◆ Text block ◆
------------------------------

Amsterdam Marathon Review - Plus Tips and Kit Advice for Runners

This week, we have a review of the Amsterdam 2018 marathon from David Grima and Barry Louth.

They’ve both completed marathons and Ironman events and they have some top training tips and kit advice for you.

JamesRunsFar: Hi guys. Please tell us a bit about yourselves

David Grima: I’ve always enjoyed sport (apart from cricket!) but took up running relatively late, in 2008.

My wife (Claire) had taken up running a few years earlier and found she had a bit of a talent for it.

She joined a local club (Hercules Wimbledon) and started competing for them.

She also used to get up and go to Wimbledon Common parkrun on a Saturday morning and when I eventually joined her, I found I quite enjoyed it.

 David Grima and his wife compete in many running events together, often finishing in very similar times. Both at the top end of the fields!

David Grima and his wife compete in many running events together, often finishing in very similar times. Both at the top end of the fields!

After doing a few parkruns, I tried a low key cross country race in Richmond Park with Hercules Wimbledon.

That led to a half marathon in the October (I just nipped under 90 mins) and it went from there.

In Jan 2009 Hercules had one spare club place for the London Marathon which they offered to me (probably just to keep Claire sweet as she was their star runner!). Having always wanted to run it, I leapt at the chance.

And then I was a runner.

Barry Louth:

I was inspired as a kid by the exploits of Steve Ovette and Seb Coe

When I was about 10 their races were broadcast at prime time on BBC 1.

As a result I took up cross country and I ran with Dartford Harriers.  

JRF: What made you want to take part in the Amsterdam marathon?

DG: We ran it once before, back in 2013 and enjoyed it.

It’s a flat, big city marathon, really well organised and super low-key compared to London.

It was also the first weekend of half-term so it worked out well timing-wise as Claire is a teacher.

So it meant we could have a couple of days after to wander around Amsterdam.

------------------------------

◆ Task goal ◆
In the Amsterdam marathon review, what local running club did Claire join? You won't need the lines that come next.

◆ Source data ◆
------------------------------

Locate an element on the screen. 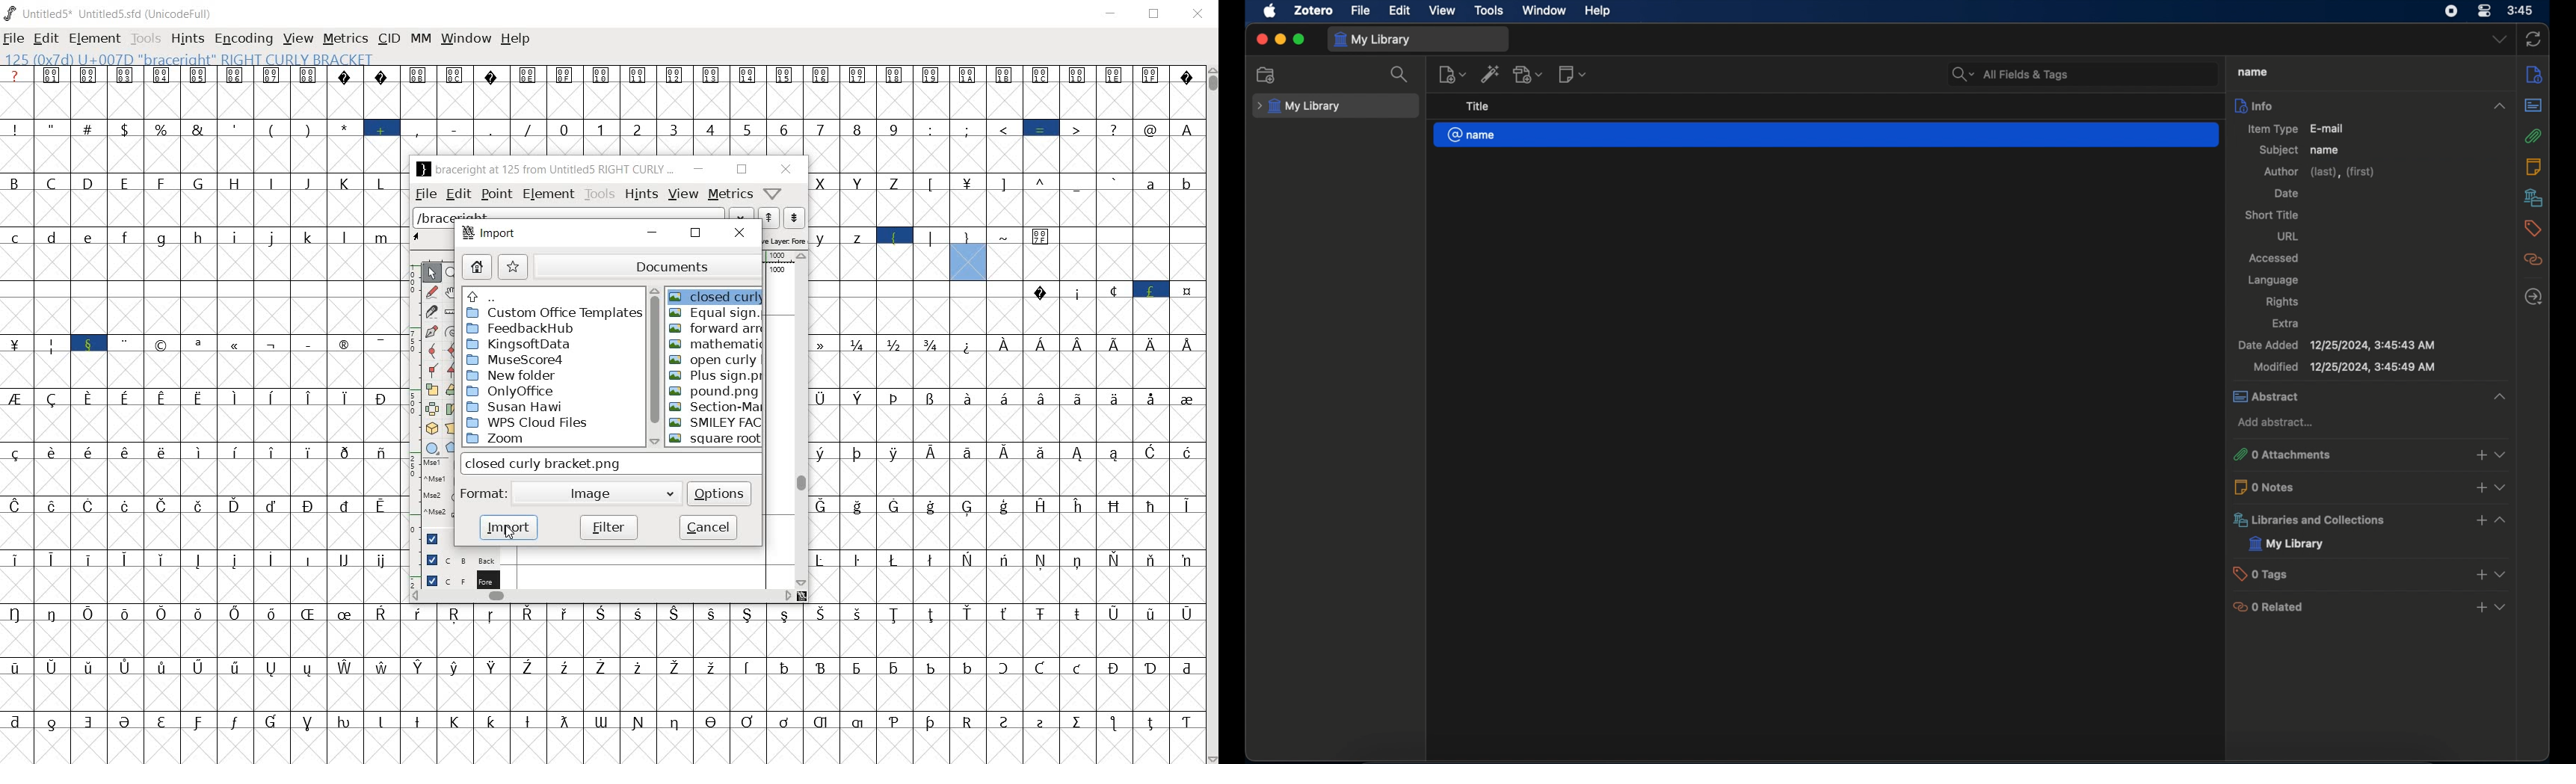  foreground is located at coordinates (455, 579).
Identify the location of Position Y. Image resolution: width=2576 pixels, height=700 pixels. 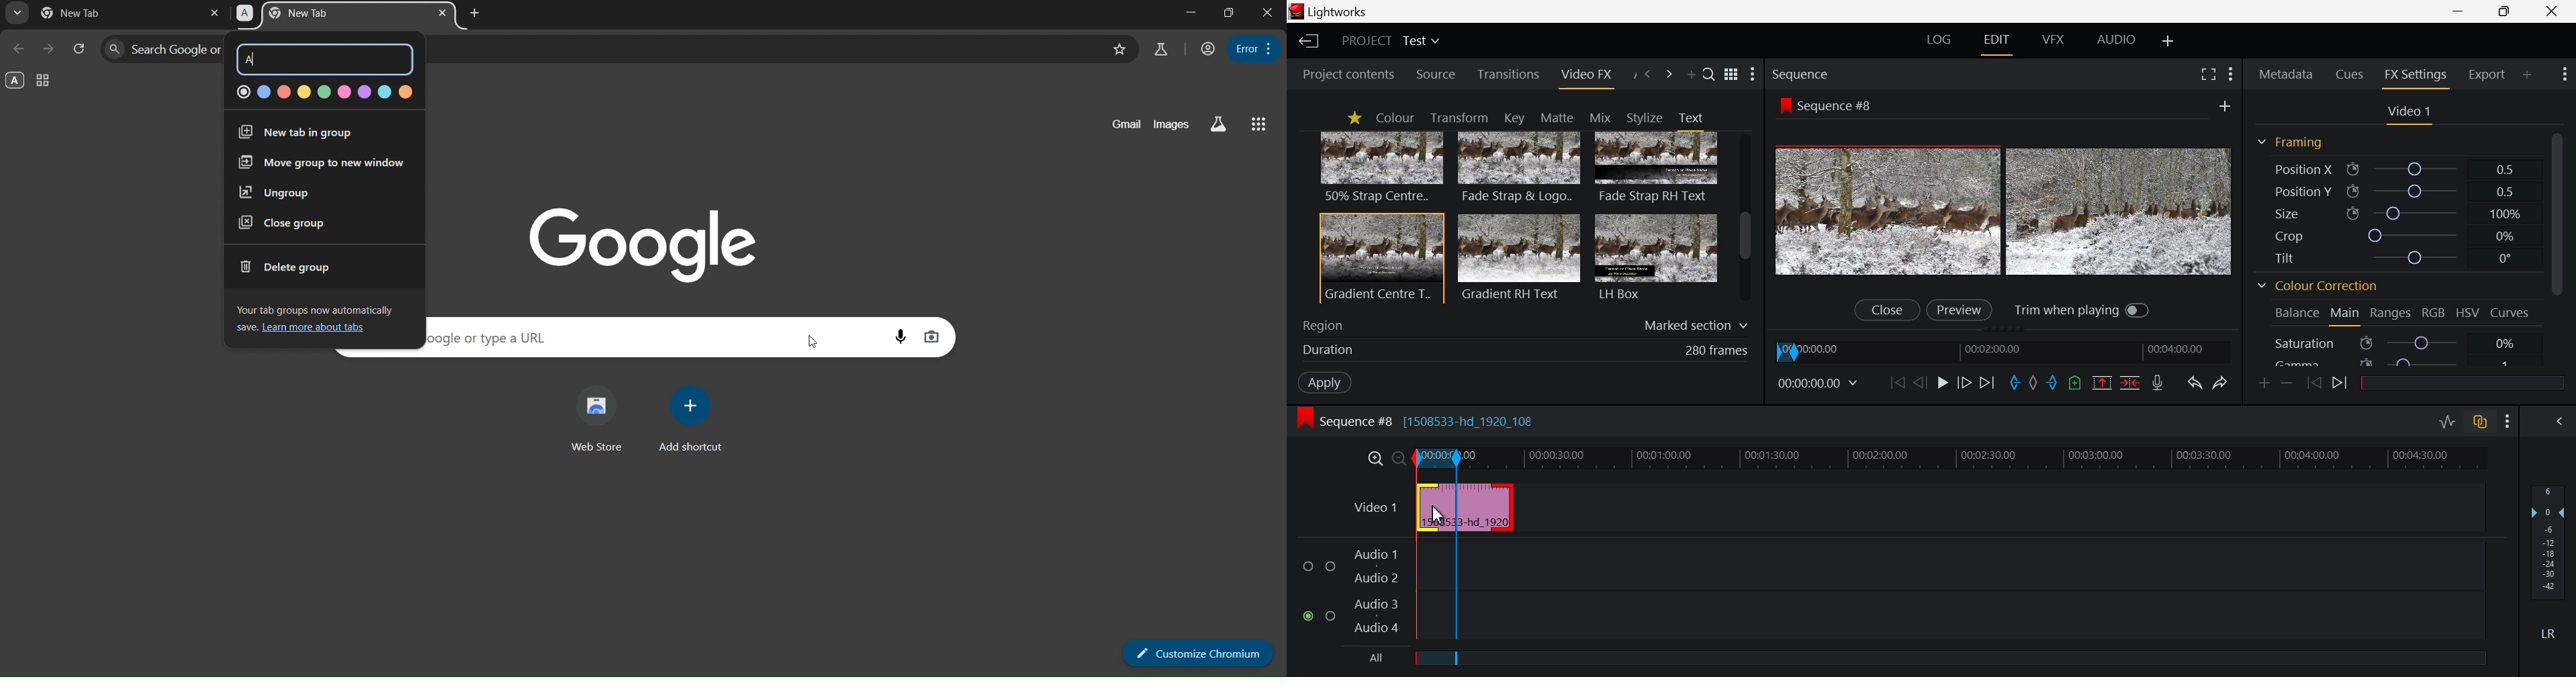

------------------------------

◆ Expected output ◆
Hercules Wimbledon